◆ WHAT IS EXPECTED: Keep to one stretch of the data below, the lines from the one with "Where should I click to: Click 重新调整大小" up to and including the one with "Given: Click the 'MaxFALL", and return that stretch exactly.

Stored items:
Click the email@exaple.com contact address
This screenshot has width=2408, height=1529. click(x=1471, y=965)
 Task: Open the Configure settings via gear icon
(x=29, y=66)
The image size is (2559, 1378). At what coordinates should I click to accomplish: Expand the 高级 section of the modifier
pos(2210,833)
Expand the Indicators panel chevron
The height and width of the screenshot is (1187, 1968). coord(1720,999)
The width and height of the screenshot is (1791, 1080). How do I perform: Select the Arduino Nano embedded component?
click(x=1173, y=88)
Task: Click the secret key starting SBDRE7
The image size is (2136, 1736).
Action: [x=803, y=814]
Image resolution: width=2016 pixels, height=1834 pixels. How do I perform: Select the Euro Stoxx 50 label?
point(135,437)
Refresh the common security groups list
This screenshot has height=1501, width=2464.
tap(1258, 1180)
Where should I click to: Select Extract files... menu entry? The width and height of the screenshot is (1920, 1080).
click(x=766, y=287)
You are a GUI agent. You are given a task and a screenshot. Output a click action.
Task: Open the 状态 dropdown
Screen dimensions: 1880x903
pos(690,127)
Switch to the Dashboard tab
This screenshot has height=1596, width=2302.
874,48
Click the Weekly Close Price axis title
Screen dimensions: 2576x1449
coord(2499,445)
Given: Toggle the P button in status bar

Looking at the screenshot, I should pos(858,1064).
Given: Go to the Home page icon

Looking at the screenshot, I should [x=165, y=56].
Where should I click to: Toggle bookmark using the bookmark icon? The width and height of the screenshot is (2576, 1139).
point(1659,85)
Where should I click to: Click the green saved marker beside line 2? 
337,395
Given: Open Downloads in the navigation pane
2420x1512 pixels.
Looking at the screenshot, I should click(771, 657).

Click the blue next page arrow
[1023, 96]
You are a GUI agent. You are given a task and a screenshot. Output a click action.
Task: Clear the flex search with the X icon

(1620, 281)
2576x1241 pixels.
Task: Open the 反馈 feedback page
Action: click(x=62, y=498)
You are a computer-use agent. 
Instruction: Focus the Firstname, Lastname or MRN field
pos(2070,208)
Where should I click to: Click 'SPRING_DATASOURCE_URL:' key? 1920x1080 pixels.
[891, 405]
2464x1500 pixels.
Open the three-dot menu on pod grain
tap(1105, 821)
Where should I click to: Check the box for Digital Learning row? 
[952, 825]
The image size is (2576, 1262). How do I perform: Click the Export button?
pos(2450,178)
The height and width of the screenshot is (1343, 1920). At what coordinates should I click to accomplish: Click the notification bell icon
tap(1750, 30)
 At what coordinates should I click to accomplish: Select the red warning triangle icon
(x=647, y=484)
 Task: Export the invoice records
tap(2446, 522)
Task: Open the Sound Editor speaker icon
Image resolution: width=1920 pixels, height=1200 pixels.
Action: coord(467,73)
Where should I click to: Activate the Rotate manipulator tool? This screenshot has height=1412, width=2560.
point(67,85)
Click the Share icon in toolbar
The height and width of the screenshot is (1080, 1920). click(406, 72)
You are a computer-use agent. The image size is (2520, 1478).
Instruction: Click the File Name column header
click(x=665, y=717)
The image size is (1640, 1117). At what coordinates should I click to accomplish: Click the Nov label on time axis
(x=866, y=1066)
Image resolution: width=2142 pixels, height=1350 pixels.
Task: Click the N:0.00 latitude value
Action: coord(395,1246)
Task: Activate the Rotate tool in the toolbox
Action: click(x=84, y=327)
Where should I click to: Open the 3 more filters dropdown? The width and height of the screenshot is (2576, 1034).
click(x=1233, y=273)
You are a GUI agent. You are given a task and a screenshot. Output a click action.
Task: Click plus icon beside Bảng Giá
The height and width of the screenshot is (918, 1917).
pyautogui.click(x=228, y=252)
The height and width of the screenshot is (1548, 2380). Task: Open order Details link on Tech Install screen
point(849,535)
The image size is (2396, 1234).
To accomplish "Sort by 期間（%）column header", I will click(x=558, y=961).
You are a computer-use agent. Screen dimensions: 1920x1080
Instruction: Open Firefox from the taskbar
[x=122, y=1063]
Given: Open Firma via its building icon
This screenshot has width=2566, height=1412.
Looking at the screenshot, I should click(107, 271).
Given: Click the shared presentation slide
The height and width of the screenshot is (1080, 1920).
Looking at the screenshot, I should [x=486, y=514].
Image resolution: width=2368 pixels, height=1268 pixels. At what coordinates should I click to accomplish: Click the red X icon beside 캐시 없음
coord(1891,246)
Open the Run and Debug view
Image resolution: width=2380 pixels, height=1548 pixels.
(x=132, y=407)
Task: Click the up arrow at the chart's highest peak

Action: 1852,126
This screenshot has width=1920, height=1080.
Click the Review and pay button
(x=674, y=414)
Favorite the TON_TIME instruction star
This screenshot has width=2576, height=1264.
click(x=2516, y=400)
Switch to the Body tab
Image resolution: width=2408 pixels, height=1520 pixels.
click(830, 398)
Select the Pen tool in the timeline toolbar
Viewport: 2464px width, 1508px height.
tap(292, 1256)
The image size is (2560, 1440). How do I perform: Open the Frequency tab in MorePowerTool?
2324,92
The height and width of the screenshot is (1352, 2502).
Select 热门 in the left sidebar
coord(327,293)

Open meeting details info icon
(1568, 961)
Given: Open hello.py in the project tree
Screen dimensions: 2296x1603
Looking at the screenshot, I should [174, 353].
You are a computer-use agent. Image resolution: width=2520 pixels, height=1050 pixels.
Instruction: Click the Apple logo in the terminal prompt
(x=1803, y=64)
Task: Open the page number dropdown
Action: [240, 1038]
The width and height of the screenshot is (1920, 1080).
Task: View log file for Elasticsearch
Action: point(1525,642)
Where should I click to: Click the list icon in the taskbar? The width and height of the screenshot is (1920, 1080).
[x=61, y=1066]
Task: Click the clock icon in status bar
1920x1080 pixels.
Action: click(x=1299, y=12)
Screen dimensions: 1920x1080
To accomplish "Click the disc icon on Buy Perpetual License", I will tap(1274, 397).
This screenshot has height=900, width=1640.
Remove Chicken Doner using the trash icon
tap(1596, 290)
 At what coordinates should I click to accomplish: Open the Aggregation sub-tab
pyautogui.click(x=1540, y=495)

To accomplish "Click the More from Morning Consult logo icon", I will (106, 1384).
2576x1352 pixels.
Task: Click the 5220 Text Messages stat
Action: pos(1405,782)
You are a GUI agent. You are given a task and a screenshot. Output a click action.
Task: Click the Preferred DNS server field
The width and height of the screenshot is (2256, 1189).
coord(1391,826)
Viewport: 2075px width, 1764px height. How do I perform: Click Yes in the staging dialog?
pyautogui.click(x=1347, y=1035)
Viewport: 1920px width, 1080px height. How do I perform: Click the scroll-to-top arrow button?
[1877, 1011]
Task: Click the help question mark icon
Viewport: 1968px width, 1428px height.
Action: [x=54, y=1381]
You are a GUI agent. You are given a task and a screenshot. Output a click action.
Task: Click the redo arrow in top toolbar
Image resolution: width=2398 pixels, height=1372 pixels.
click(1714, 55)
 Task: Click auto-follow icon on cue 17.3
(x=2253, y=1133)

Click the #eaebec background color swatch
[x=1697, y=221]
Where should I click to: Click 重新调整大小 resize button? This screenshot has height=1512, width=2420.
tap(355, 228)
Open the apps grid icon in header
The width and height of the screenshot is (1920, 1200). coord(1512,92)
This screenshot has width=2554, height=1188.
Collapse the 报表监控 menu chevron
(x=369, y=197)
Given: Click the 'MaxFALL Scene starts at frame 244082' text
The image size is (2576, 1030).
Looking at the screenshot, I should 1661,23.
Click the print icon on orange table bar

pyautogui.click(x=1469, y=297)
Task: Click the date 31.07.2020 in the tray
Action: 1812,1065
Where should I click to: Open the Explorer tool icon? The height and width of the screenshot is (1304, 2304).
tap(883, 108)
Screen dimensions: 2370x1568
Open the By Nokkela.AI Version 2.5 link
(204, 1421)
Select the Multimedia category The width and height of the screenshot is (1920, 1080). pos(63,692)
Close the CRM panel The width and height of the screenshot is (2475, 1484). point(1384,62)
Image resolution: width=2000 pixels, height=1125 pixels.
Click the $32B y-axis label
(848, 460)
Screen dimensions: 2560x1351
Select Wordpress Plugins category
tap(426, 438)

◆ EXERCISE ANSWER:
Where should I click to: Click 重新调整大小 resize button? This screenshot has height=1512, width=2420.
tap(355, 228)
Open the apps grid icon in header
The width and height of the screenshot is (1920, 1200). coord(1512,92)
This screenshot has width=2554, height=1188.
Collapse the 报表监控 menu chevron
(x=369, y=197)
Given: Click the 'MaxFALL Scene starts at frame 244082' text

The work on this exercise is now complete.